**Exercise objective**
When you reach the records below, repeat each one exactly as written.

**Given data**
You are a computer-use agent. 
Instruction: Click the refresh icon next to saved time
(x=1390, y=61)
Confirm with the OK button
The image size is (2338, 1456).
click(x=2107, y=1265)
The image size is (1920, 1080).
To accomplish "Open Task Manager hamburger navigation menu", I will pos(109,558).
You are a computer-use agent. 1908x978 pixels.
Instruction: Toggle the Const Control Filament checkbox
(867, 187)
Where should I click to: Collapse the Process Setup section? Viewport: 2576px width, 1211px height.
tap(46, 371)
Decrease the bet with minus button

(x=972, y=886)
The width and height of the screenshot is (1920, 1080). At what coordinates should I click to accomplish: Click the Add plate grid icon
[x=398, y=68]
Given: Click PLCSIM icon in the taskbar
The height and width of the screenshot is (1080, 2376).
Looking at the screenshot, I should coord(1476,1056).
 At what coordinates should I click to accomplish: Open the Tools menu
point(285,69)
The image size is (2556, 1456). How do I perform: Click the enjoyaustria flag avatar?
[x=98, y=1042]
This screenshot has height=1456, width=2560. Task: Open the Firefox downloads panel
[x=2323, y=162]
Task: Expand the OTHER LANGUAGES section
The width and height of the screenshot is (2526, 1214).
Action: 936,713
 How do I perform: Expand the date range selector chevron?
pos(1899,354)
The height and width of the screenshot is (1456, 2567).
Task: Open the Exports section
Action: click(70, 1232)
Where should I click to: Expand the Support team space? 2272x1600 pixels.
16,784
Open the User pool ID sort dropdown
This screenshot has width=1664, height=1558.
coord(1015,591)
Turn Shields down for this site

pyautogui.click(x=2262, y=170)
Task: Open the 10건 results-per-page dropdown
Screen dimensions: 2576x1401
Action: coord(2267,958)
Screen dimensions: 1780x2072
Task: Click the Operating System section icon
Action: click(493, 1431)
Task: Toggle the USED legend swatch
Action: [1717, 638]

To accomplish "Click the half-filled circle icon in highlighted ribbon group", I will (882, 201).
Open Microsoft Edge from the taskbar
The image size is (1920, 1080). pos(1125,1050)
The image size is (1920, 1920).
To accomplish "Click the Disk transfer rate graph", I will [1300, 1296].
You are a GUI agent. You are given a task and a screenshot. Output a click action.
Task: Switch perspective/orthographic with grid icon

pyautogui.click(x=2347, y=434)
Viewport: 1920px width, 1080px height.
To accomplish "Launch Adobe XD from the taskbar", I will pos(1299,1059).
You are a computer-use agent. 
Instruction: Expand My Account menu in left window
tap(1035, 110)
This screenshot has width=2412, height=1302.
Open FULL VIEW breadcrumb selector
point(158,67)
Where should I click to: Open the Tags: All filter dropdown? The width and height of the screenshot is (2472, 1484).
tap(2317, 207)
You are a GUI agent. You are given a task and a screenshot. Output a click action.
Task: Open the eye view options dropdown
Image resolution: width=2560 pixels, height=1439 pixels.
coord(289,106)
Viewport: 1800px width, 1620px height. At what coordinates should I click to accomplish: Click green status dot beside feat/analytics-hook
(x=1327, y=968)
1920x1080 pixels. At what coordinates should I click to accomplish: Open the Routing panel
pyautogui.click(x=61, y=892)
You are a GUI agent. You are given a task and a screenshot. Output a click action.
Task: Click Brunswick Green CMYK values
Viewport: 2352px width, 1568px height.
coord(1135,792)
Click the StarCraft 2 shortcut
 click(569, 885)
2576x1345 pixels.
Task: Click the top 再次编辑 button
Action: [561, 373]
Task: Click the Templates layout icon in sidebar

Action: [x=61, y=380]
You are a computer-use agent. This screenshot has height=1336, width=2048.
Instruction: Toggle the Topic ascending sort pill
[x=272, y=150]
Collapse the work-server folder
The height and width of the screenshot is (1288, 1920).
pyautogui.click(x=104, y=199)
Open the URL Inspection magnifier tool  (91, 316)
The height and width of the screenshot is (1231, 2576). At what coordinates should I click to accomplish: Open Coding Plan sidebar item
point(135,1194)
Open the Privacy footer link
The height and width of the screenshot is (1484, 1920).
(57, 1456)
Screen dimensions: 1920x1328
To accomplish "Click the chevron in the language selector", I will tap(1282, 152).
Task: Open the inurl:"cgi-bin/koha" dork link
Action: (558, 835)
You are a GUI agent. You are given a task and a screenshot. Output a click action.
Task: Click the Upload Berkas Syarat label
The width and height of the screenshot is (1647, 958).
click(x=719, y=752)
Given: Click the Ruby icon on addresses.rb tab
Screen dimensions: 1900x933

**Exercise output**
You are a computer-use agent. 
Instruction: Click the refresh icon next to saved time
(x=1390, y=61)
Confirm with the OK button
The image size is (2338, 1456).
click(x=2107, y=1265)
The image size is (1920, 1080).
To accomplish "Open Task Manager hamburger navigation menu", I will pos(109,558).
You are a computer-use agent. 1908x978 pixels.
Instruction: Toggle the Const Control Filament checkbox
(867, 187)
Where should I click to: Collapse the Process Setup section? Viewport: 2576px width, 1211px height.
tap(46, 371)
Decrease the bet with minus button

(x=972, y=886)
The width and height of the screenshot is (1920, 1080). At what coordinates should I click to accomplish: Click the Add plate grid icon
[x=398, y=68]
Given: Click PLCSIM icon in the taskbar
The height and width of the screenshot is (1080, 2376).
Looking at the screenshot, I should coord(1476,1056).
 At what coordinates should I click to accomplish: Open the Tools menu
point(285,69)
The image size is (2556, 1456). How do I perform: Click the enjoyaustria flag avatar?
[x=98, y=1042]
This screenshot has height=1456, width=2560. Task: Open the Firefox downloads panel
[x=2323, y=162]
Task: Expand the OTHER LANGUAGES section
The width and height of the screenshot is (2526, 1214).
Action: 936,713
 How do I perform: Expand the date range selector chevron?
pos(1899,354)
The height and width of the screenshot is (1456, 2567).
Task: Open the Exports section
Action: click(70, 1232)
Where should I click to: Expand the Support team space? 2272x1600 pixels.
16,784
Open the User pool ID sort dropdown
This screenshot has width=1664, height=1558.
coord(1015,591)
Turn Shields down for this site

pyautogui.click(x=2262, y=170)
Task: Open the 10건 results-per-page dropdown
Screen dimensions: 2576x1401
Action: coord(2267,958)
Screen dimensions: 1780x2072
Task: Click the Operating System section icon
Action: click(493, 1431)
Task: Toggle the USED legend swatch
Action: [1717, 638]

To accomplish "Click the half-filled circle icon in highlighted ribbon group", I will (882, 201).
Open Microsoft Edge from the taskbar
The image size is (1920, 1080). pos(1125,1050)
The image size is (1920, 1920).
To accomplish "Click the Disk transfer rate graph", I will [1300, 1296].
You are a GUI agent. You are given a task and a screenshot. Output a click action.
Task: Switch perspective/orthographic with grid icon

pyautogui.click(x=2347, y=434)
Viewport: 1920px width, 1080px height.
To accomplish "Launch Adobe XD from the taskbar", I will pos(1299,1059).
You are a computer-use agent. 
Instruction: Expand My Account menu in left window
tap(1035, 110)
This screenshot has width=2412, height=1302.
Open FULL VIEW breadcrumb selector
point(158,67)
Where should I click to: Open the Tags: All filter dropdown? The width and height of the screenshot is (2472, 1484).
tap(2317, 207)
You are a GUI agent. You are given a task and a screenshot. Output a click action.
Task: Open the eye view options dropdown
Image resolution: width=2560 pixels, height=1439 pixels.
coord(289,106)
Viewport: 1800px width, 1620px height. At what coordinates should I click to accomplish: Click green status dot beside feat/analytics-hook
(x=1327, y=968)
1920x1080 pixels. At what coordinates should I click to accomplish: Open the Routing panel
pyautogui.click(x=61, y=892)
You are a GUI agent. You are given a task and a screenshot. Output a click action.
Task: Click Brunswick Green CMYK values
Viewport: 2352px width, 1568px height.
coord(1135,792)
Click the StarCraft 2 shortcut
 click(569, 885)
2576x1345 pixels.
Task: Click the top 再次编辑 button
Action: [561, 373]
Task: Click the Templates layout icon in sidebar

Action: [x=61, y=380]
You are a computer-use agent. This screenshot has height=1336, width=2048.
Instruction: Toggle the Topic ascending sort pill
[x=272, y=150]
Collapse the work-server folder
The height and width of the screenshot is (1288, 1920).
pyautogui.click(x=104, y=199)
Open the URL Inspection magnifier tool  (91, 316)
The height and width of the screenshot is (1231, 2576). At what coordinates should I click to accomplish: Open Coding Plan sidebar item
point(135,1194)
Open the Privacy footer link
The height and width of the screenshot is (1484, 1920).
(57, 1456)
Screen dimensions: 1920x1328
To accomplish "Click the chevron in the language selector", I will tap(1282, 152).
Task: Open the inurl:"cgi-bin/koha" dork link
Action: (558, 835)
You are a GUI agent. You are given a task and a screenshot. Output a click action.
Task: Click the Upload Berkas Syarat label
The width and height of the screenshot is (1647, 958).
click(x=719, y=752)
Given: Click the Ruby icon on addresses.rb tab
Screen dimensions: 1900x933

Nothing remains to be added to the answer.